Glass packaging firm Verallia has posted a 7.0% increase in revenue in its full year 2019, to €2.59 billion, with the group's performance marking "an important milestone" in the company's history, according to chief executive Michel Giannuzzi.
The business saw adjusted EBITDA rise to €615 million, a 13.2% increase on the previous year, or 16.0% higher at constant exchange rates.
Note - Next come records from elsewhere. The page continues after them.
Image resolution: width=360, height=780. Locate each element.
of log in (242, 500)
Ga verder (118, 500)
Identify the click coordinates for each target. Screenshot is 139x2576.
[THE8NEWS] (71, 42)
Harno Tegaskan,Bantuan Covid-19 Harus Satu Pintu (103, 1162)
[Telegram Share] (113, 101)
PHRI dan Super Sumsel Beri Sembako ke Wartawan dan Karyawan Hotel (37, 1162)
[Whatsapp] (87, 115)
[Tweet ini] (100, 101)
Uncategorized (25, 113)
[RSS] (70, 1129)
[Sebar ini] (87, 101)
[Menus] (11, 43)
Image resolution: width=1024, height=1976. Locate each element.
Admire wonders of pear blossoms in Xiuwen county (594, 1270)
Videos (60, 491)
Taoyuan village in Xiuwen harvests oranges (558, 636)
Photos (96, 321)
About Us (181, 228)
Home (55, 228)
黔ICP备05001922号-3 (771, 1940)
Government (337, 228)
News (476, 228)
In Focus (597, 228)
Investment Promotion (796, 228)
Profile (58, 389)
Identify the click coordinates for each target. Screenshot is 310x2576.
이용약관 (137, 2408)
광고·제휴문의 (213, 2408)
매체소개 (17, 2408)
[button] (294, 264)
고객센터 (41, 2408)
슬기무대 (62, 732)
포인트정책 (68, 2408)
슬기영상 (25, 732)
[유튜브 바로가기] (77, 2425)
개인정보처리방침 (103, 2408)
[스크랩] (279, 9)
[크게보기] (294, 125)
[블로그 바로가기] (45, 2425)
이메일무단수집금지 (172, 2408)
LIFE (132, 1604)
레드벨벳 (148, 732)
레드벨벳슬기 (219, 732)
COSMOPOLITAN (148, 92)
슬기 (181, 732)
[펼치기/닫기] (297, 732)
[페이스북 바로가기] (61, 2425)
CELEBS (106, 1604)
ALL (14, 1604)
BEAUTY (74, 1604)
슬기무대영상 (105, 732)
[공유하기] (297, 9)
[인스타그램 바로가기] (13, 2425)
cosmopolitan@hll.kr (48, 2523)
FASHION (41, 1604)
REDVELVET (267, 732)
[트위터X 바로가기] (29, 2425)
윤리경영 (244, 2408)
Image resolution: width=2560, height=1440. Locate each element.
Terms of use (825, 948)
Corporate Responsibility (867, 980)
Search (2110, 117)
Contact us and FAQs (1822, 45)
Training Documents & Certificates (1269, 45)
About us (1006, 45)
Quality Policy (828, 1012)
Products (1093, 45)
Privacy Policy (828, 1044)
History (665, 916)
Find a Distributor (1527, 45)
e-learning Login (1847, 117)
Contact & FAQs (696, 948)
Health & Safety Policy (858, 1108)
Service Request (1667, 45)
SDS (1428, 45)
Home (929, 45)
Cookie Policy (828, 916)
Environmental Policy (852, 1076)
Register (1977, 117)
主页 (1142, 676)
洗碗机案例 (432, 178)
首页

EBITDA margin was 23.8% for the period.
All the group's divisions posted a positive performance last year, with its Southern and Western Europe segment seeing a 6.4% increase in reported sales, to €1.75 billion, on the back of both increased prices and growth in beer, spirits and sparkling wine units.
Northern and Eastern Europe, meanwhile, saw a 9.0% increase in reported sales, helped by a 'solid recovery' in Russia, while in Latin America, revenue was up 7.5%, although this was dampened by the depreciation of the region's currencies, particularly the Argentine peso.
"The Group's profitability has also increased significantly as the result of the implementation of its three main improvement drivers: volume growth, inflation spread management and the Performance Action Plan," said Giannuzzi.
"Verallia has proven once more its significant deleveraging capability derived from its strong cash generation."
Looking ahead to the coming year, the group has issued a positive outlook, "backed by the addition of new capacities in a growing market and confirms its medium‐term objectives announced at the time of the IPO", added Giannuzzi.